Updates
- 7/31 1:40pm: fixed makefile error on no debugging target. To apply the changes, run
git fetch proj4-starter proj4 git merge proj4-starter/proj4 -m "apply updates"
- 8/3 3:00pm: fixed makefile error on debugging command which left -o3 option on. Follow the same procedure to apply updates. You can safely ignore this if you are happy with your results; this update does not affect anything other than debugging
- Find tips on how to approach this project in the scoring section
Clarifications/Reminders
- Start Early! Inevitably, hive machines will fill up later in the project, and the benchmarks will become unreliable when performed on crowded machines. Your autograded benchmarks will be based on the performance of your optimised code on an empty hive machine, so expect your benchmarks to be slightly lower than the benchmark that will be graded.
- [IMPORTANT!] To avoid everyone swarming a few machines, please SSH into the machine that corresponds to the last letter of your login, starting from hive3 (let's reserve hive 1 and 2 for labs and other purposes during this week).

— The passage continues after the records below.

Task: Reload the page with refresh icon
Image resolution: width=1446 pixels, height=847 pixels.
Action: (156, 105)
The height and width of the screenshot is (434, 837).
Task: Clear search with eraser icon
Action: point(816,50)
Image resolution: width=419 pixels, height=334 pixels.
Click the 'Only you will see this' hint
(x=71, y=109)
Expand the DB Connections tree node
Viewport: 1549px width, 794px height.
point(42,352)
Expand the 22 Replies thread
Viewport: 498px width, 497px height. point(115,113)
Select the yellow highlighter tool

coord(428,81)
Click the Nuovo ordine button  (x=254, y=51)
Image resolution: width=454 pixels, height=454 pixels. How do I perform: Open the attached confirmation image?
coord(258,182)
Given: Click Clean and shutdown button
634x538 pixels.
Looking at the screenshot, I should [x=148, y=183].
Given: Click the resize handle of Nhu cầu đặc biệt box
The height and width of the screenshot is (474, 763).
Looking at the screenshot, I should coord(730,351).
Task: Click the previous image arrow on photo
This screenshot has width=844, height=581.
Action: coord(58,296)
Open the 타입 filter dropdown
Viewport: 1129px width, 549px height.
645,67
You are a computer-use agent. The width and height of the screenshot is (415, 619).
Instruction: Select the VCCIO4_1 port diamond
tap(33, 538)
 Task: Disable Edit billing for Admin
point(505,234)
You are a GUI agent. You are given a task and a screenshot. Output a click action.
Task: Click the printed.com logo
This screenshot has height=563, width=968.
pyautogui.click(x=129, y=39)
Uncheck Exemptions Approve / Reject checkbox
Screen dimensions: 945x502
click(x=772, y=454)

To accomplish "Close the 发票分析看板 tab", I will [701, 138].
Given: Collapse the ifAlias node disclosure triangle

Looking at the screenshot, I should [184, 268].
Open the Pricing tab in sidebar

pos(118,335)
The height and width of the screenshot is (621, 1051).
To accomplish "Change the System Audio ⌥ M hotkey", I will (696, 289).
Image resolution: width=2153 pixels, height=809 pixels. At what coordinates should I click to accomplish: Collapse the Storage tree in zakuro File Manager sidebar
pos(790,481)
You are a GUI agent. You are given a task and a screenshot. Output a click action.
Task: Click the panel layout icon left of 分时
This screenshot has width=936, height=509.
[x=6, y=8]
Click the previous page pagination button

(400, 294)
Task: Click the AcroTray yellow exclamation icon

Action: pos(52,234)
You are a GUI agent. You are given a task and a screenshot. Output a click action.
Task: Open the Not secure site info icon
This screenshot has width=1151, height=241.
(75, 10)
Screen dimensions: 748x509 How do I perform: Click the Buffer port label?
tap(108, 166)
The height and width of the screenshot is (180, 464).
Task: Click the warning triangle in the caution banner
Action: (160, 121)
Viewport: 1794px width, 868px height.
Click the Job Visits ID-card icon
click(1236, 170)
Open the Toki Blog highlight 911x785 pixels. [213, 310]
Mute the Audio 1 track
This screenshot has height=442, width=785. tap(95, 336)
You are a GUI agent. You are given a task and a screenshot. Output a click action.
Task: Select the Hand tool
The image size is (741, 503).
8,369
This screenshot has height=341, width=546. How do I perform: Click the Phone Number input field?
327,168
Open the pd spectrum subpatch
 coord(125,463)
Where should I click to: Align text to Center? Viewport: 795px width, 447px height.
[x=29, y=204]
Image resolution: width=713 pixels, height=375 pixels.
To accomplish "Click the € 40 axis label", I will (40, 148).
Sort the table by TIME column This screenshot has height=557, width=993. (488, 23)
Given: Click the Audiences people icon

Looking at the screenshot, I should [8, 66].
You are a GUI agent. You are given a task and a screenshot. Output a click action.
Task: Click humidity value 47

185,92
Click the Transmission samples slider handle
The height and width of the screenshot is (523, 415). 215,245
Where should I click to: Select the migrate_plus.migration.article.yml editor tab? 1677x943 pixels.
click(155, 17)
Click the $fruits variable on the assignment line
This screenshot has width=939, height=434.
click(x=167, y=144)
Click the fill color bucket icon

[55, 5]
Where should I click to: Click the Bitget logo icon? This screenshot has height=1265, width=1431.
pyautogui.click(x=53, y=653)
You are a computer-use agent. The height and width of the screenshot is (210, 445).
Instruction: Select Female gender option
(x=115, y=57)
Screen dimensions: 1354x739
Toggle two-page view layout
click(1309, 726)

For example, if my login is jz, the last letter of my login is z, which is the 26th letter of the alphabet, so I will log in to hive 28. I will do this by ssh cs61c-jz@hive28.cs.berkeley.edu
- If you want to check who else have logged in onto the same hive server (when you have unexpected slow down), the following linux command can be very useful
- w/who: Display the logged in users. w will display more info than who. If you see more than 4 cs61c students logged in on the same server, you might consider switching to a different server.
- top: Display a dynamic report on CPU usage.Use ctrl+C to quit
- This project should be done on the hive machines. The code will not compile on non-x86 machines and will likely perform differently on other machines configured differently to the hive machines.You can either SSH into HIVE machines, or if you prefer working on your project in Soda, please go to Soda 330 to use HIVE machines. The machines in the labs of level 2 Soda will not perform as powerfully
- You are required to work with one (1) partner for this project. You may share code with your partner, but ONLY your partner. The submit command will ask you for your partner's name, so only one partner needs to submit.
Goals
In this project, you will learn to optimize your code with various methods including SIMD, OpenMP, and loop unrolling.
Background
Cameras traditionally capture a two dimensional projection of a scene. However depth information is important for many real-world application. For example, robotic navigation, face recognition, gesture or pose recognition, 3D scanning and more. The human visual system can preceive depth by comparing the images captured by our two eyes. This is called stereo vision. In this project we will experiment with a simple computer vision/image processing technique, called "shape from stereo" that, much like humans do, computes the depth information from stereo images (images taken from two locations that are displaced by a certain amount).
Depth Perception
Humans can tell how far away an object is by comparing the position of the object in the left eye's image with respect to right eye's image. If an object is really close to you, your left eye will see the object further to the right, whereas your right eye will see the object to the left. A similar effect will occur with cameras that are offset with respect to each other as seen below.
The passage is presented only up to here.